Retirement is a phase in our life that many of us look forward to with great expectations. It’s the time when we hope to enjoy the fruits of our hard work. Most of us want to travel, pursue hobbies, and spend quality time. However, it becomes challenging when our retirement funds fall short of our expectations. With rising living costs, it is crucial to find solutions for a financially-safe retirement.

There are several reasons why retirement funds may fall short of our expectations. One reason is that inflation can erode the value of savings over time. Another reason is health and other financial emergencies that can stretch our retirement savings even further. If your retirement funds are falling short, here are some steps you can take to improve your financial situation.

Start Early and Save More

The sooner you start saving for retirement, the more time your investments have to grow. It’s essential to set aside a significant portion of your income for retirement savings. Utilize tax-advantaged accounts like the Employees’ Provident Fund (EPF), Public Provident Fund (PPF), or the National Pension System (NPS) to maximize your savings.

Adhil Shetty, CEO, Bankbazaar.com, says, “Early investment can help in multiple ways. Beginning early gives you the flexibility to make smaller contributions over a more extended period, reducing the financial burden compared to trying to catch up later in life.”

Also Read: How to grow your PF money to meet your retirement goal

Invest Wisely

Your investment must align your financial goals, including your retirement. When you invest your money, you are putting it to work for you. Over time, your investments should grow in value, which can help you reach your retirement goals.

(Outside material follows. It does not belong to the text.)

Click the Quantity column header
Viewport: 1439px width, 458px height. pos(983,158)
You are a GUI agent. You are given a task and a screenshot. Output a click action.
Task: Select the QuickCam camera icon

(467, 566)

Diversify Your Investments

Relying solely on traditional savings accounts or fixed deposits may not generate enough returns to keep pace with inflation. Consider diversifying your investment portfolio with a mix of equity, debt, and other asset classes. Mutual funds and exchange-traded funds (ETFs) are popular options that can potentially offer higher returns over the long term.

Reduce Expenses

In the years leading up to retirement, it’s crucial to manage your expenses and avoid unnecessary debt. Living within your means can free up more money for savings and reduce the financial burden in retirement.

Secure Adequate Health Insurance

Medical expenses can be a significant drain on retirement savings. Ensure you have comprehensive health insurance coverage that includes critical illness coverage. This can safeguard your savings from unexpected healthcare costs.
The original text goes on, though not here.